GitHub - KMX-Systems/kmx-fft: Fast-Fourier Transform C++26 implementation

C++ Fast-Fourier-Transform (FFT) library.

Architecture

Public API

All transforms go through kmx::fft::engine<T, Backend>, a thin non-copyable facade:

kmx::fft::engine<std::complex<double>> eng;          // software backend (default)
kmx::fft::engine<std::complex<double>,
    kmx::fft::backend::avx2<std::complex<double>>> eng; // AVX2 backend

tensor::view<std::complex<double>> v{std::span(data)};
eng.transform_1d(v);            // forward, in-place
eng.transform_2d(v, true);      // inverse, in-place (v must be a 2D view)

Optional plan objects pre-compute reusable state for repeated calls to the same shape:

auto plan = eng.make_plan(1024);
plan.execute(v);   // zero allocation, zero cache lookup

auto plan2d = eng.make_plan_2d(256, 256);
plan2d.execute(v2d); // repeated 2D row/column execution with preallocated scratch

For the AVX2 backend, 1D plans reuse cached SIMD twiddle tables and Bluestein state, while 2D plans reuse cached row/column plan state plus per-thread scratch buffers.

Backend model

A backend is any type satisfying the FftBackend<T> concept: it must expose transform_1d, transform_2d, and an allocator_type.
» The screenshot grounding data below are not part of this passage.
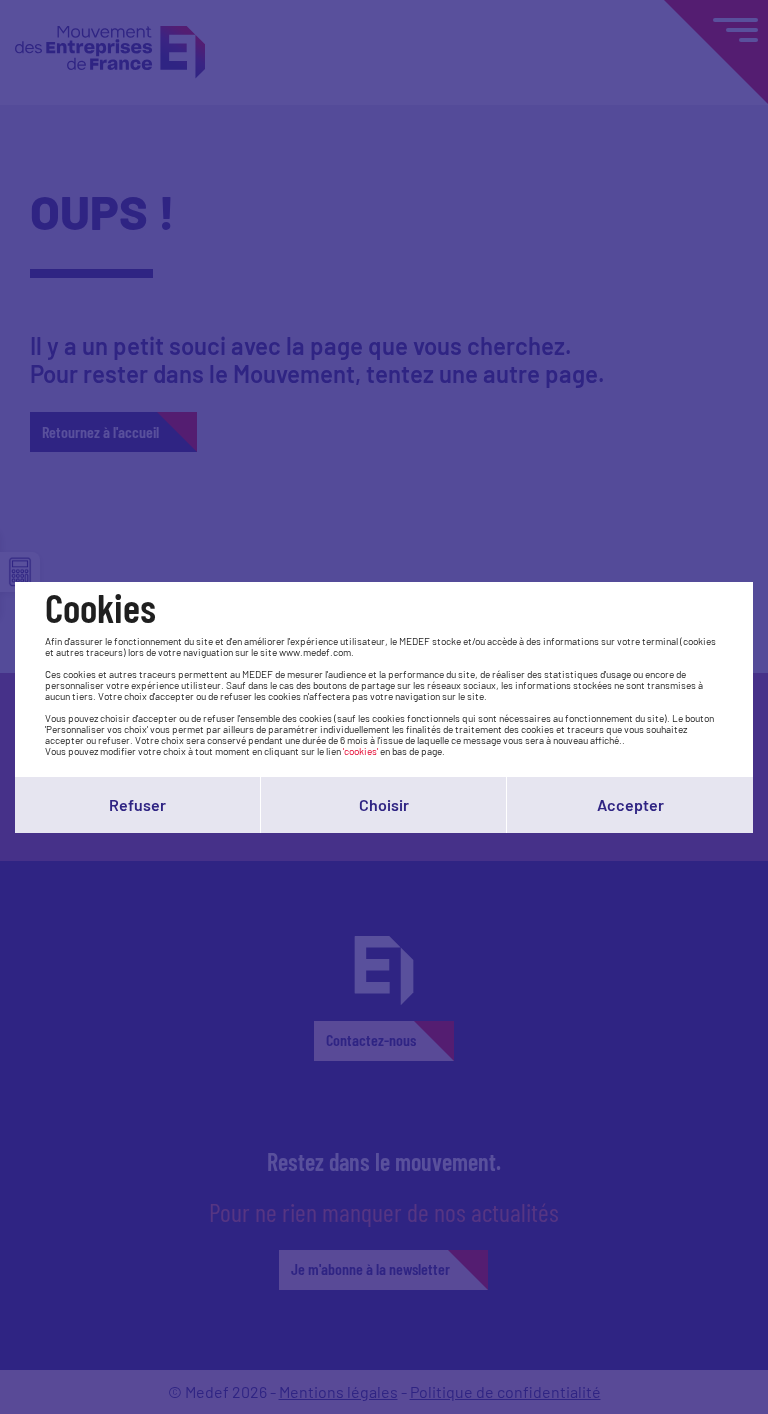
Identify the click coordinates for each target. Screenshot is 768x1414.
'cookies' (360, 751)
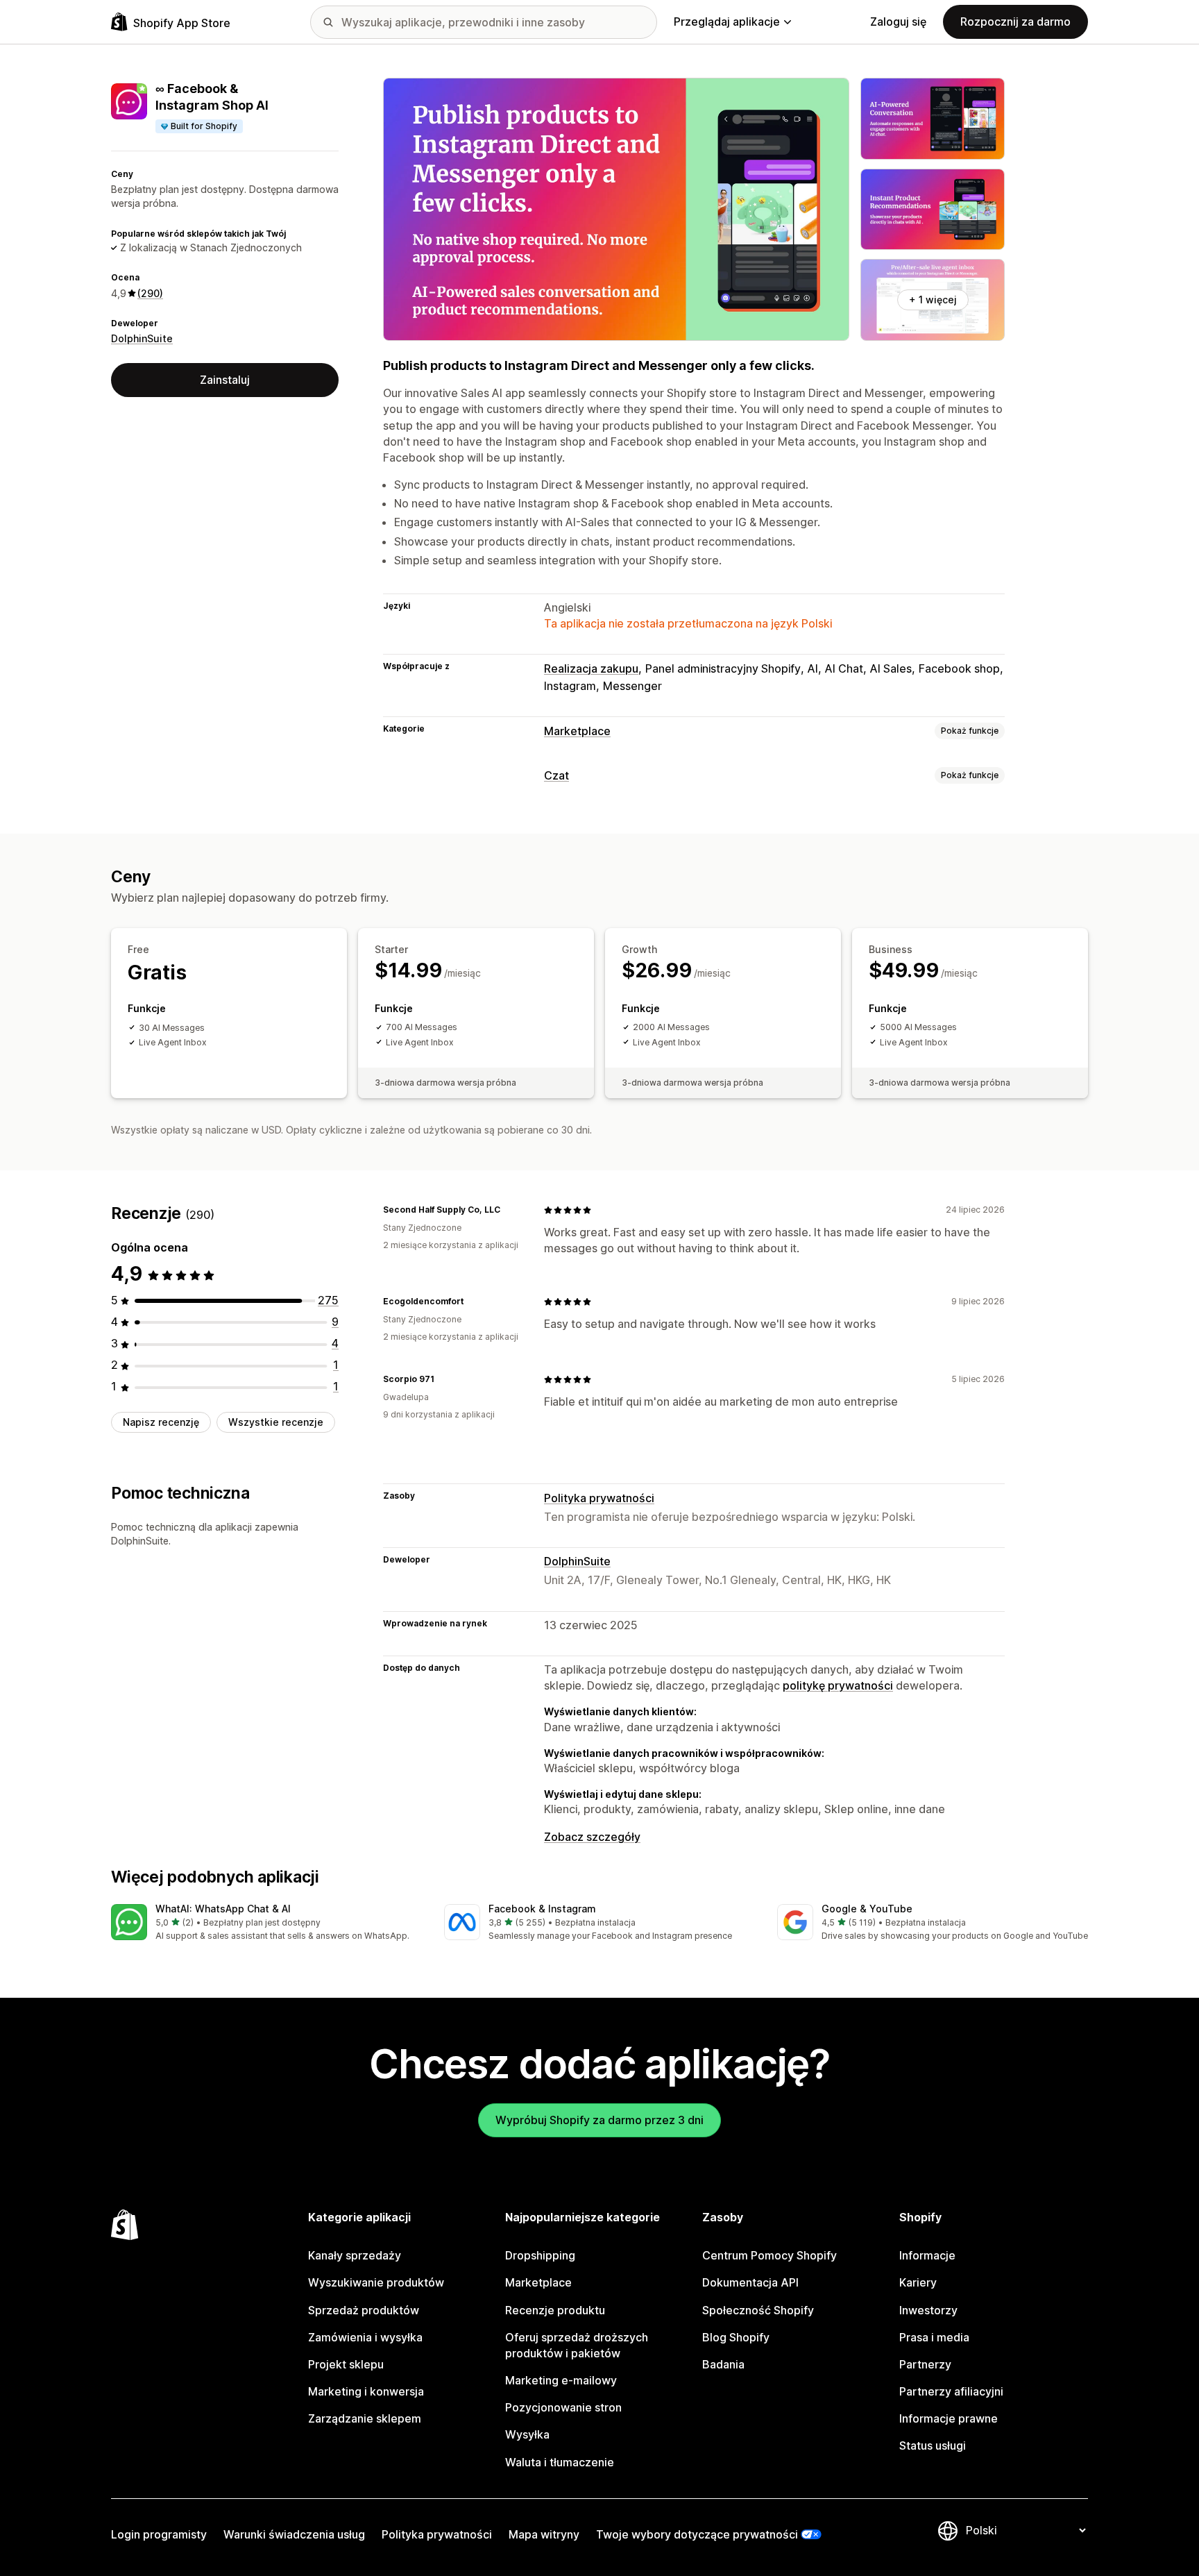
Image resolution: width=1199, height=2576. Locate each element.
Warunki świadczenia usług (294, 2534)
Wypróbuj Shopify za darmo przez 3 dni (599, 2120)
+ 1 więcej (933, 299)
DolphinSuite (142, 338)
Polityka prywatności (599, 1498)
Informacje (927, 2255)
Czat (556, 775)
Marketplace (577, 731)
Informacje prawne (948, 2418)
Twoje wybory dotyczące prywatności (697, 2534)
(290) (150, 293)
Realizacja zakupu (591, 668)
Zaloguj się (898, 21)
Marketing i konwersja (366, 2391)
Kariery (918, 2282)
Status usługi (932, 2445)
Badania (723, 2364)
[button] (266, 1923)
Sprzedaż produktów (363, 2310)
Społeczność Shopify (758, 2310)
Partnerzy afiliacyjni (951, 2391)
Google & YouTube (867, 1908)
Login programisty (159, 2534)
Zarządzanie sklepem (364, 2418)
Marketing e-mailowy (561, 2380)
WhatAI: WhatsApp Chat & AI (223, 1908)
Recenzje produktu (555, 2310)
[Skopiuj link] (508, 1209)
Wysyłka (527, 2434)
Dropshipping (540, 2255)
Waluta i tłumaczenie (559, 2462)
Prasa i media (934, 2337)
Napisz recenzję (161, 1423)
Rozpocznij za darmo (1015, 21)
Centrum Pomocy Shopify (769, 2255)
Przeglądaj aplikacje (727, 21)
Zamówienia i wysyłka (365, 2337)
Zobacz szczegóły (592, 1837)
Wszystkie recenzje (275, 1423)
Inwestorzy (928, 2310)
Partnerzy (925, 2364)
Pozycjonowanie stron (563, 2407)
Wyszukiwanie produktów (376, 2282)
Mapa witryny (544, 2534)
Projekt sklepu (346, 2364)
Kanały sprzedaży (354, 2255)
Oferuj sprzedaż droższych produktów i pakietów (576, 2345)
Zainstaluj (225, 380)
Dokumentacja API (750, 2282)
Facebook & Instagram (542, 1908)
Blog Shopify (735, 2337)
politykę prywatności (838, 1685)
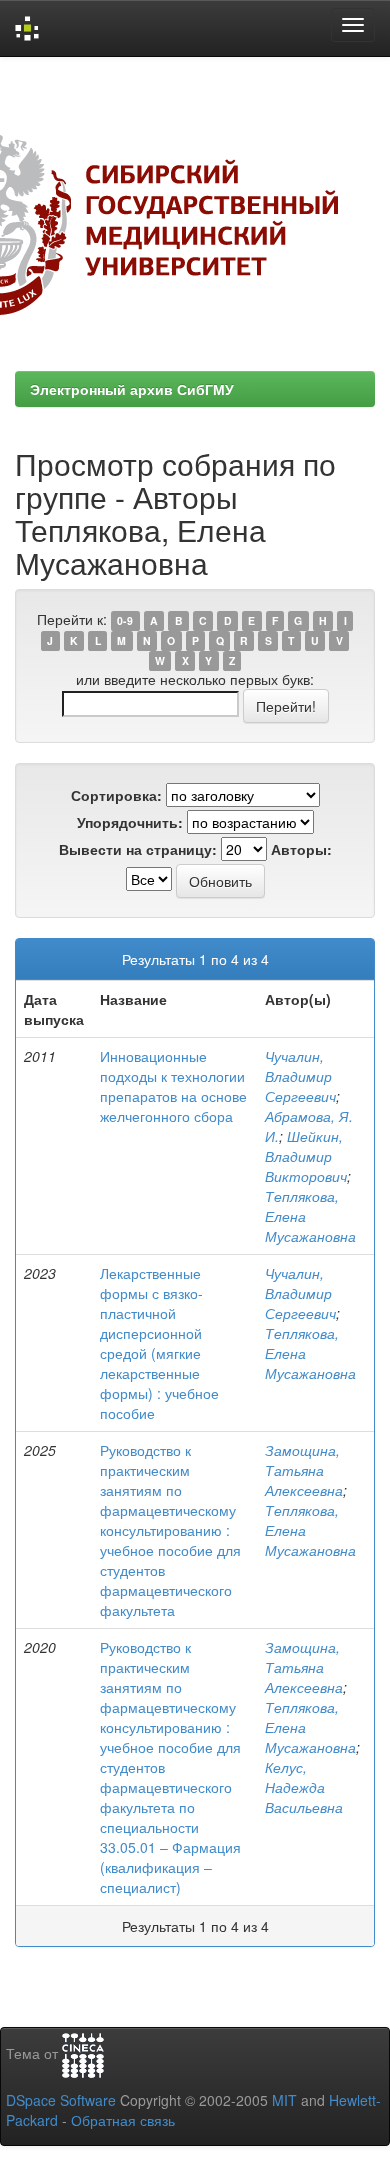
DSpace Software (61, 2100)
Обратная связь (123, 2120)
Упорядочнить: (130, 822)
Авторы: (301, 849)
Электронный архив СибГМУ (132, 389)
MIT (284, 2100)
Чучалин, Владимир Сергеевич (300, 1076)
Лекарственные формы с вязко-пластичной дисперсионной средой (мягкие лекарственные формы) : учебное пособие (159, 1343)
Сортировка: (116, 795)
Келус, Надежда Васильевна (304, 1787)
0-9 (125, 620)
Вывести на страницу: (138, 849)
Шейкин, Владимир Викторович (306, 1156)
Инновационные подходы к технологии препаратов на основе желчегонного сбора (173, 1086)
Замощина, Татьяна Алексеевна (304, 1470)
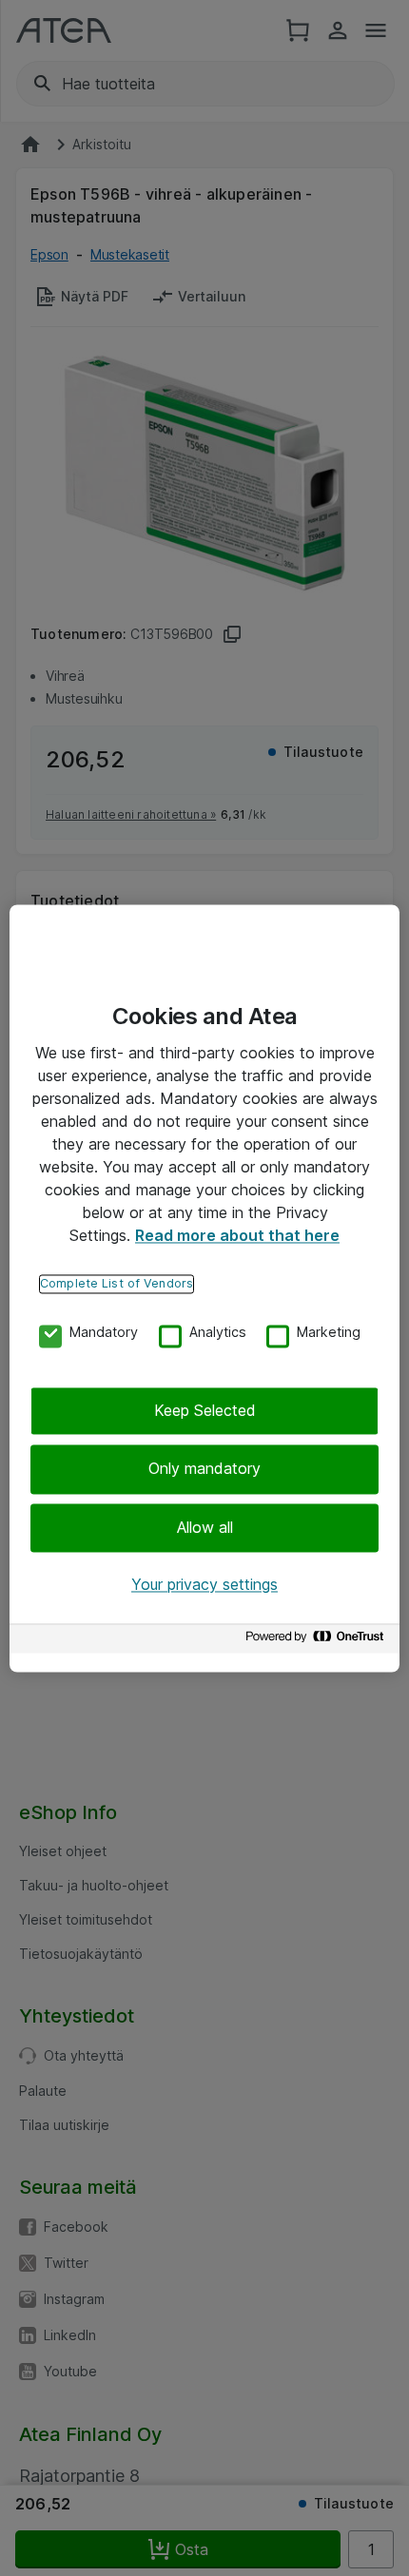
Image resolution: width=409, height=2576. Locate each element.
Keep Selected (205, 1410)
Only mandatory (204, 1469)
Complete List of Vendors (116, 1283)
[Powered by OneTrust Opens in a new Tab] (317, 1641)
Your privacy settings (204, 1585)
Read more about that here (237, 1235)
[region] (204, 1288)
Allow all (205, 1527)
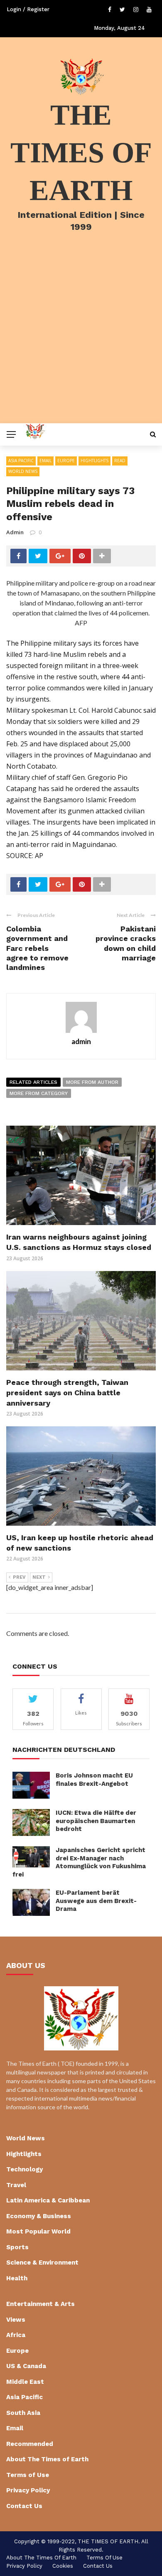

The software backend is always compiled in as a fallback; specialised backends (avx2, opencl) are gated by preprocessor defines set by Qbs properties.

Software backend

Iterative Cooley–Tukey with a cached twiddle-factor table and bit-reversal reorder. Handles arbitrary N via Bluestein's algorithm (pads to the next power of 2 ≥ 2N − 1, runs three power-of-2 FFTs).

AVX2 backend (`avx2.hpp`)

All internal allocations use a posix_memalign(32) allocator so every internal buffer is 32-byte aligned. Data pointers arriving from callers (e.g. std::vector) are accessed with _mm256_loadu_pd/storeu_pd; twiddle pointers (always internally allocated) use the faster aligned _mm256_load_pd/store_pd.

Twiddle caches

Two thread-safe caches sit inside each avx2 instance:

Cache	Contents	Purpose
`ptw_cache_`	`packed_twiddles` per (N, direction)	Stockham / radix-4 butterflies
`full_tw_cache_`	Full W^(rk) table per (N, direction)	Six-step twiddle-multiply step

Each cache uses a shared_mutex: multiple threads may read concurrently, a unique lock is taken only on first insertion.

packed_twiddles stores one contiguous aligned_vec per stage s containing the 2^s twiddle factors for that stage in the order the butterfly loop accesses them. This converts strided twiddle lookups into sequential loads.

1-D power-of-2 kernel

Dispatch order for a size-N transform:

N = 2 — codelet_2: single butterfly, 0 multiplications.
N = 4 — codelet_4: two butterfly layers, 0 multiplications.
N ≥ 8, N < 32768 — Stockham auto-sort with mixed radix-2 / radix-4 passes.
N ≥ 32768 — Six-step cache-oblivious FFT (doubles only).

Stockham auto-sort ping-pongs between the caller's buffer and a pre-allocated work buffer, eliminating bit-reversal entirely. Even-numbered stages run a radix-2 butterfly (stockham_stage_packed_pd/ps); the following odd stage runs an in-place radix-4 butterfly (radix4_stage_packed_pd), halving the number of passes for typical sizes. Both stages use AVX2 FMA complex multiply:

cmul(a, b) = fmaddsub(Re(a)·b, Im(a)·b_shuffled)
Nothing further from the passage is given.